• Do this
Render the listing below as a Markdown table with two columns, Row and Text. Put each nonblank line in Text with its running number in Row, and leave out the blank lines.

• Stored rows

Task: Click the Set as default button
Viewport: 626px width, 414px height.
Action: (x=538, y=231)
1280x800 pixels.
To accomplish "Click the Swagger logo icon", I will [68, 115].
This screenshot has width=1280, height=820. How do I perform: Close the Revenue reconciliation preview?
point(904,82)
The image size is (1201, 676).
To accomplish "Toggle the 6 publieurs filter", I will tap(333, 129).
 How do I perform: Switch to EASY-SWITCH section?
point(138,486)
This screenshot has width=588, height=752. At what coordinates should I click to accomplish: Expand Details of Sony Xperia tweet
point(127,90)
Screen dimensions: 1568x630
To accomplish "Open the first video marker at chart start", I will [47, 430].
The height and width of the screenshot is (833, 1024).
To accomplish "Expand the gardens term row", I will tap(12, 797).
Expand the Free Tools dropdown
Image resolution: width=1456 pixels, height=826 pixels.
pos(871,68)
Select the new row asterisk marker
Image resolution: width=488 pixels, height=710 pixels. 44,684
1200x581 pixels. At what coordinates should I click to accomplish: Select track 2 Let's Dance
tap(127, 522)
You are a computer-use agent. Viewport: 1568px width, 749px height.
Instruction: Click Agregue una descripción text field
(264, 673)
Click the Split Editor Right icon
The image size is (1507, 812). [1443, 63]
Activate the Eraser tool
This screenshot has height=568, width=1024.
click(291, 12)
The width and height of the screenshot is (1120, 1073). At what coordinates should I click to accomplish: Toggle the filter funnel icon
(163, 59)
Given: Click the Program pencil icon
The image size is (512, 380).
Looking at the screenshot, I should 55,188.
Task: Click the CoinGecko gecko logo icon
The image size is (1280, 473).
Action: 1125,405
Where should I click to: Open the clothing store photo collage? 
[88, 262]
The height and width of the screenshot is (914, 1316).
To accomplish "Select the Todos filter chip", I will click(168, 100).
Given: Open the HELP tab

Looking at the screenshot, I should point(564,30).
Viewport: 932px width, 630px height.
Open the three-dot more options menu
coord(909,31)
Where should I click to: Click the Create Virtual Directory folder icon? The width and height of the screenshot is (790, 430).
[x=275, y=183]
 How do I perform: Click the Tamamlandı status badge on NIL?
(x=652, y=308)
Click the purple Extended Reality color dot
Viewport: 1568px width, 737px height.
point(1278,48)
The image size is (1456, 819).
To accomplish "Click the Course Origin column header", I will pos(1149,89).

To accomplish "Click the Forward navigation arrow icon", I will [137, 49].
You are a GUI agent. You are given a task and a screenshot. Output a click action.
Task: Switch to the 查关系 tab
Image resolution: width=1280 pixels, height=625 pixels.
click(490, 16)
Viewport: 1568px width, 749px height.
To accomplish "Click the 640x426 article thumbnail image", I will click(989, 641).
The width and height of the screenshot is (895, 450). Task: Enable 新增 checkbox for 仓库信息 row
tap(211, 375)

• Response to the exercise
| Row | Text |
|---|---|
| 1 | Task: Click the Set as default button |
| 2 | Viewport: 626px width, 414px height. |
| 3 | Action: (x=538, y=231) |
| 4 | 1280x800 pixels. |
| 5 | To accomplish "Click the Swagger logo icon", I will [68, 115]. |
| 6 | This screenshot has width=1280, height=820. How do I perform: Close the Revenue reconciliation preview? |
| 7 | point(904,82) |
| 8 | The image size is (1201, 676). |
| 9 | To accomplish "Toggle the 6 publieurs filter", I will tap(333, 129). |
| 10 |  How do I perform: Switch to EASY-SWITCH section? |
| 11 | point(138,486) |
| 12 | This screenshot has width=588, height=752. At what coordinates should I click to accomplish: Expand Details of Sony Xperia tweet |
| 13 | point(127,90) |
| 14 | Screen dimensions: 1568x630 |
| 15 | To accomplish "Open the first video marker at chart start", I will [47, 430]. |
| 16 | The height and width of the screenshot is (833, 1024). |
| 17 | To accomplish "Expand the gardens term row", I will tap(12, 797). |
| 18 | Expand the Free Tools dropdown |
| 19 | Image resolution: width=1456 pixels, height=826 pixels. |
| 20 | pos(871,68) |
| 21 | Select the new row asterisk marker |
| 22 | Image resolution: width=488 pixels, height=710 pixels. 44,684 |
| 23 | 1200x581 pixels. At what coordinates should I click to accomplish: Select track 2 Let's Dance |
| 24 | tap(127, 522) |
| 25 | You are a computer-use agent. Viewport: 1568px width, 749px height. |
| 26 | Instruction: Click Agregue una descripción text field |
| 27 | (264, 673) |
| 28 | Click the Split Editor Right icon |
| 29 | The image size is (1507, 812). [1443, 63] |
| 30 | Activate the Eraser tool |
| 31 | This screenshot has height=568, width=1024. |
| 32 | click(291, 12) |
| 33 | The width and height of the screenshot is (1120, 1073). At what coordinates should I click to accomplish: Toggle the filter funnel icon |
| 34 | (163, 59) |
| 35 | Given: Click the Program pencil icon |
| 36 | The image size is (512, 380). |
| 37 | Looking at the screenshot, I should 55,188. |
| 38 | Task: Click the CoinGecko gecko logo icon |
| 39 | The image size is (1280, 473). |
| 40 | Action: 1125,405 |
| 41 | Where should I click to: Open the clothing store photo collage?  |
| 42 | [88, 262] |
| 43 | The height and width of the screenshot is (914, 1316). |
| 44 | To accomplish "Select the Todos filter chip", I will click(168, 100). |
| 45 | Given: Open the HELP tab |
| 46 | Looking at the screenshot, I should point(564,30). |
| 47 | Viewport: 932px width, 630px height. |
| 48 | Open the three-dot more options menu |
| 49 | coord(909,31) |
| 50 | Where should I click to: Click the Create Virtual Directory folder icon? The width and height of the screenshot is (790, 430). |
| 51 | [x=275, y=183] |
| 52 |  How do I perform: Click the Tamamlandı status badge on NIL? |
| 53 | (x=652, y=308) |
| 54 | Click the purple Extended Reality color dot |
| 55 | Viewport: 1568px width, 737px height. |
| 56 | point(1278,48) |
| 57 | The image size is (1456, 819). |
| 58 | To accomplish "Click the Course Origin column header", I will pos(1149,89). |
| 59 | To accomplish "Click the Forward navigation arrow icon", I will [137, 49]. |
| 60 | You are a GUI agent. You are given a task and a screenshot. Output a click action. |
| 61 | Task: Switch to the 查关系 tab |
| 62 | Image resolution: width=1280 pixels, height=625 pixels. |
| 63 | click(490, 16) |
| 64 | Viewport: 1568px width, 749px height. |
| 65 | To accomplish "Click the 640x426 article thumbnail image", I will click(989, 641). |
| 66 | The width and height of the screenshot is (895, 450). Task: Enable 新增 checkbox for 仓库信息 row |
| 67 | tap(211, 375) |